Iiro, a white hat hacker
A white hat hacker searches for vulnerabilities so that these vulnerabilities can be patched. Iiro Uusitalo is this kind of a hacker with security as a way of life: it is his work, hobby and learning something new. After graduating from SAMK with a Bachelor´s degree in Information Technology in 2010, he has managed to achieve a lot.
At the award ceremony of Finnish Security Awards Iiro Uusitalo was recently selected as a Security Consultant of Year 2019 by Finnish magazine Turvallisuus ja riskienhallinta (Security, Safety and Risk Management Magazine). There was a comment on Twitter: “Bull´s-eye!”
- It´s always nice to be awarded but it didn´t turn my everyday life upside down, Iiro answers when asked “how does it feel now”.
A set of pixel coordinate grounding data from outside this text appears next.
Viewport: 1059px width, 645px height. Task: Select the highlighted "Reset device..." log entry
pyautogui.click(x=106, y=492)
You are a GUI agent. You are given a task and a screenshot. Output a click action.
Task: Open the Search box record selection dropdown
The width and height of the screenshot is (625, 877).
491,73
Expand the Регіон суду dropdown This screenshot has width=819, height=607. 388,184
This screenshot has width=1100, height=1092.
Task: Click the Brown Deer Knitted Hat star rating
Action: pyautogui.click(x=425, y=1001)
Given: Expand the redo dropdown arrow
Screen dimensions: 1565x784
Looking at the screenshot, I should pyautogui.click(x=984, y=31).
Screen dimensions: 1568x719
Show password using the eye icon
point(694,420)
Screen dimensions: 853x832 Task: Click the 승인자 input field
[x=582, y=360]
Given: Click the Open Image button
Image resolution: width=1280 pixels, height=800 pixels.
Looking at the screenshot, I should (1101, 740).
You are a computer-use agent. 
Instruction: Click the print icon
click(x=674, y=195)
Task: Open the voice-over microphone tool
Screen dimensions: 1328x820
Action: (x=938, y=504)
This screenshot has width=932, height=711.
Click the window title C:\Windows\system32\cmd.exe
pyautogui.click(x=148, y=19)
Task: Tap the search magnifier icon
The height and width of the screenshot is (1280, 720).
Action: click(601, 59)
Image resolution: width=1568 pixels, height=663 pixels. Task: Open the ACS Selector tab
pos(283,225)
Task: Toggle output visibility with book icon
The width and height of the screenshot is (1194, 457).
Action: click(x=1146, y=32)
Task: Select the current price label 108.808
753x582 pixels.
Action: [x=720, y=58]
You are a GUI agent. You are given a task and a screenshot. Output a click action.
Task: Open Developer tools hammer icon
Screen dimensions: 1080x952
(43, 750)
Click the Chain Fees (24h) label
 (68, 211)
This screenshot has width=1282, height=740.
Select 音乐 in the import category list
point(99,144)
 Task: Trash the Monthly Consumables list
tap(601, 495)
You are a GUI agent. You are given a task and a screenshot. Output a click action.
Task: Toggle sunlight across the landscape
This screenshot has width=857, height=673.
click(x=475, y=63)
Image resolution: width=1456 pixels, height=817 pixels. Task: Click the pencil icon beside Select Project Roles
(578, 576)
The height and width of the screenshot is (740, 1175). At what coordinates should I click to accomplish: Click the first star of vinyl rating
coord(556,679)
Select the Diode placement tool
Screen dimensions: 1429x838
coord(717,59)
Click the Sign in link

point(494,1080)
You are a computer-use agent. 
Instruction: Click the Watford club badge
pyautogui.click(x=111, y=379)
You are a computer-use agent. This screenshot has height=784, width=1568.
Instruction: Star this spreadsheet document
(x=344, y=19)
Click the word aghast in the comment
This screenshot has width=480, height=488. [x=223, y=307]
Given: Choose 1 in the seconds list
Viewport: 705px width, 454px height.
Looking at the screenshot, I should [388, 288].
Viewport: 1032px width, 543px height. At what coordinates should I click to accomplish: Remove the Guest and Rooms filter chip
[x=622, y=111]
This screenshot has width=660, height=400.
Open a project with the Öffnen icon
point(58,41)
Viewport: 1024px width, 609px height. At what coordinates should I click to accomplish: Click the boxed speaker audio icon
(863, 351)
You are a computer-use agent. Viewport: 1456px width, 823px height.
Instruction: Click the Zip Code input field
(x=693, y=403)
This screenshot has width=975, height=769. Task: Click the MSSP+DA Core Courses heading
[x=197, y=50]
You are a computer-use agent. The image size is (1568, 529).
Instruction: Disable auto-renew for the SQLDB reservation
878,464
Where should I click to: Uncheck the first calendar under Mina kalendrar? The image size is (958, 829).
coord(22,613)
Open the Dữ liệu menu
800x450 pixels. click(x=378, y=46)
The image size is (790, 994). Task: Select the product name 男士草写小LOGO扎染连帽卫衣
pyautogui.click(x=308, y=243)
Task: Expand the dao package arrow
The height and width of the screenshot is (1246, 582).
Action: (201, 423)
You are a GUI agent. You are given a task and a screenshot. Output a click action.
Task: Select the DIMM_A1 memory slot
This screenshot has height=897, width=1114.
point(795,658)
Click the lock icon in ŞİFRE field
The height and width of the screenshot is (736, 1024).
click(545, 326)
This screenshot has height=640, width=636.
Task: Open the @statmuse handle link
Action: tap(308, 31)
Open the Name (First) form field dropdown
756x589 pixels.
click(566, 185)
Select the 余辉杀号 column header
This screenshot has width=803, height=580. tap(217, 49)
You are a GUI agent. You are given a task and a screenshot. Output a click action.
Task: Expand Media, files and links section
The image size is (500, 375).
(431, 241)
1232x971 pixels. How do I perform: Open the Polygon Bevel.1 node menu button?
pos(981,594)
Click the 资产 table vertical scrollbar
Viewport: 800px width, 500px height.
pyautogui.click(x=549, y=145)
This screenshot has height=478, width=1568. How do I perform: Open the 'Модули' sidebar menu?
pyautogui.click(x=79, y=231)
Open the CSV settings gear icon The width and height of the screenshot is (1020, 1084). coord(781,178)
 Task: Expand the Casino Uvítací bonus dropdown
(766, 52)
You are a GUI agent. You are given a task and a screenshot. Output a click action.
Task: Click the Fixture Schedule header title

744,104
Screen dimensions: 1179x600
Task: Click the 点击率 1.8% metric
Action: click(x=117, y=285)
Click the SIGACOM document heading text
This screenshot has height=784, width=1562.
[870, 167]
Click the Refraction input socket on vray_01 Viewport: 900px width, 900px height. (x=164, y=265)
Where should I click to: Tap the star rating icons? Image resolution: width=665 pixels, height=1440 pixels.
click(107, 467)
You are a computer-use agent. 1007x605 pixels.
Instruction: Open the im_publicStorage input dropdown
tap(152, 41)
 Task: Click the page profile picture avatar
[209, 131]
The award is not the first one for Uusitalo. In 2018 the Finnish Ministry of Transport and Communications awarded his white hat activities with a Pioneer in Data Security Award in 2018. In 2017 Team ROT formed by Uusitalo and his friends was awarded the Security Action of the Year in #municipalitychallenge event.
With all the awards, invitations to give lectures keep coming. On average, Uusitalo lectures on security once a week. Invitations might keep coming anyway: Iiro is “the good guy” wanted in job advertisements: highly skilled and devoted, but also equipped with a good sense of humour, wishing to share his knowledge and being equally friendly to all.
Studying the attack surface
Iiro Uusitalo works as a Cloud and Security Specialist at Solita Oy. Nowadays he does a lot of investigative work: he collects “snippets of information” of the target organization available on the internet and combines them – he does research on the information that is available on the company and tries to identify possible threats related to it. At the moment Uusitalo´s work is connected to automated data security testing that Uusitalo´s employer has launched https://www.solita.fi/en/whitehat-cyber-security-service/
If the data security in your own organization or community makes you think, you can do manual investigation yourself. Making Google searches is a legal thing to do.
- Sometimes organizations themselves do not know what is available on the net about them. Client database has been found five times on the internet, Uusitalo tells us.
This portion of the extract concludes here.